The noise is there even if the Radium Springs is isolated in the signal chain.
The noise is there no matter how the Mix control is set, except it decreases a bit when I'm close to 100% wet.
It's too noisy to me even before reaching unity volume with the amp.
No mods where done to the circuit but using a 100K Log pot for Mix and 100K B for volume (I prefer the feel).


The only way I found to kind of counter the problem is to set the level of the Radium Springs really really low - to the point  its low even for bedroom playing - and then boost the signal back up with the volume of an overdrive pedal placed before it - so I get the desired volume increase but no white noise (the white noise doesn't increase using this method, only the reverb effect. Now, boost AFTER the reverb makes the white noise creep back in). However, doing that is very impractical in the real world - it means I must have an OD or boost always on and if I turn the reverb off, the pedal will make everything super loud.

Are there any mods I can do to help counter the white noise? I really don't want to part with this pedal! 
(pdf file of the build document goes attached).


----------



## Robert (Mar 17, 2019)

Remove R9 and install a jumper across R10 and see if that is acceptable to you.   This is going to lower the output volume considerably but will cut back on some of the hiss.


----------



## Iago (Mar 17, 2019)

Robert said:


> Remove R9 and install a jumper across R10 and see if that is acceptable to you.   This is going to lower the output volume considerably but will cut back on some of the hiss.



Hello! You mean I remove R9 _*and *_R10 and install a jumper in R10's place or should I leave R10 in?


----------



## zgrav (Mar 18, 2019)

I think the suggestion was stated correctly -- jumper r10 and remove r9.  Check the diagram in the build document and you can see that removing r9 takes out any amplification through the last op amp while the circuit still has a feedback loop through the capacitor c13.

Also go ahead and touch up your solder joints at the 100uf and two 47uf caps.  A bad connection on the electro caps can put a lot of noise in your signal path.


----------



## Iago (Mar 18, 2019)

zgrav said:


> I think the suggestion was stated correctly -- jumper r10 and remove r9.  Check the diagram in the build document and you can see that removing r9 takes out any amplification through the last op amp while the circuit still has a feedback loop through the capacitor c13.
> 
> Also go ahead and touch up your solder joints at the 100uf and two 47uf caps.  A bad connection on the electro caps can put a lot of noise in your signal path.



Ok guys, I did that (removed R9 entirely, left R10 in and soldered a jumper across it). It decreased the final volume (turning it up to 100% is now shy of unity volume) still, the noise is the same, the only difference is the amount of output volume I'm getting. 

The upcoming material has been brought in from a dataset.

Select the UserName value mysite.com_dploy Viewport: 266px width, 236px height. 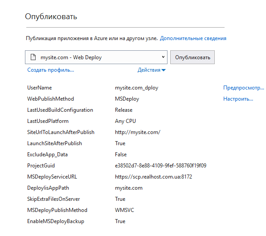point(136,88)
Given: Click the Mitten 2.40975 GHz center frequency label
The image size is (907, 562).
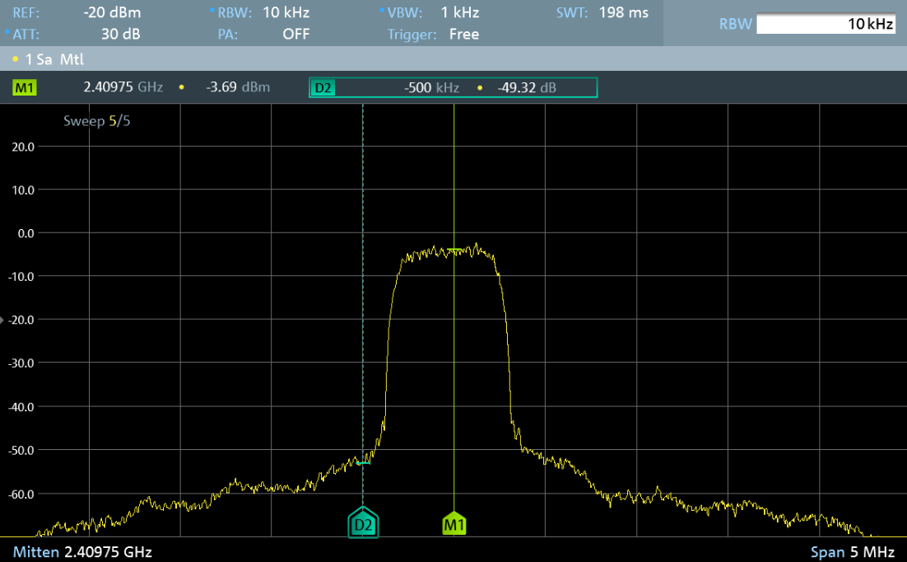Looking at the screenshot, I should 82,551.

I was thinking about trying a different approach. Since boosting the reverb gives me great results (while keeping the volume knob on the Radium Springs on very low settings, around 9 o'clock or so) I think that driving the input of the reverb harder would give me, possibly, better results. Are there any components I could change in order to drive the input of the pedal for more volume (without having to add a separate boost circuit)? 

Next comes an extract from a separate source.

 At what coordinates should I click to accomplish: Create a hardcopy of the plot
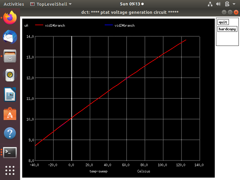tap(227, 29)
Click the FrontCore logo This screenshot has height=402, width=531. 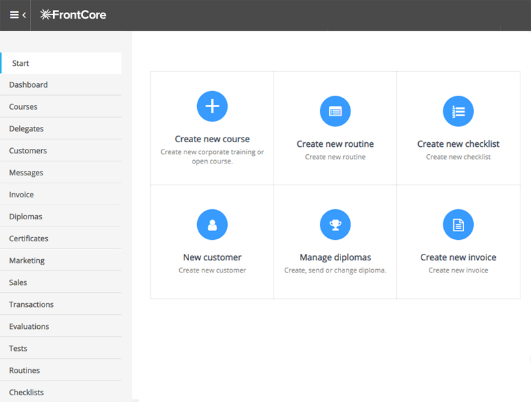73,15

Zgrav, I'll make sure to hit those caps with the soldering iron again.


----------



## Robert (Mar 19, 2019)

You can modify the input stage for some gain but you'll have to cut a couple traces and tack on two resistors.   

You can only go so far though before the FV-1 begins to clip.


----------



## Iago (Mar 19, 2019)

Robert said:


> You can modify the input stage for some gain but you'll have to cut a couple traces and tack on two resistors.
> 
> You can only go so far though before the FV-1 begins to clip.

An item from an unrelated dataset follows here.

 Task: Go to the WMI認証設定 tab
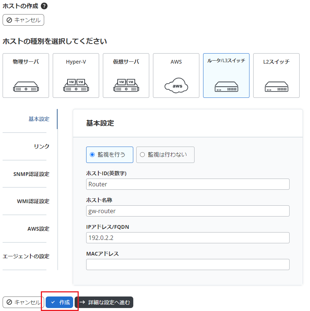point(33,201)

I guess I'm keeping the pedal as is (without R9 and jumpered R10) - I think I was being a bit unfair and took my time to compare the hiss a little better (without staying too close to the amp is a good idea) and I'm more satisfied with the noise level now. I cannot point how quieter it is now... (30-50%?) but it definitely is quieter. 

I don't really want to risk damaging the PCB, but, out of curiosity, how could I increase the gain at the input? I think it will envolve breaking the connection between IC pins 1 and 2 and using a resistor there? What else?


----------



## Iago (Apr 17, 2019)

Solved in the following way: 

I built a mini SHO on a veroboard (10x5) with a gain trimpot and tucked that in front of the Radium Springs. I turned the volume down to 9:00 where couldn't hear the white noise, and turned the gain on the boost up until I reached unity. 

Then I removed the 10K resistor (R9) and made the feedback loop resistor (R10) 10K instead of 22K (not really necessary, I just wanted to get unity volume closer to noon on the knob). 

Can't hear white noise anymore, just good old 60 cycle hum. Unity volume is now 10:30-11:00 on the vol knob.  

(I also tried increasing gain at the front end of the opamp but I got the FV-1 into clipping very quickly... for this reason, I went with a boost I could fit inside the 1590B enclosure). Cheers everyone.


----------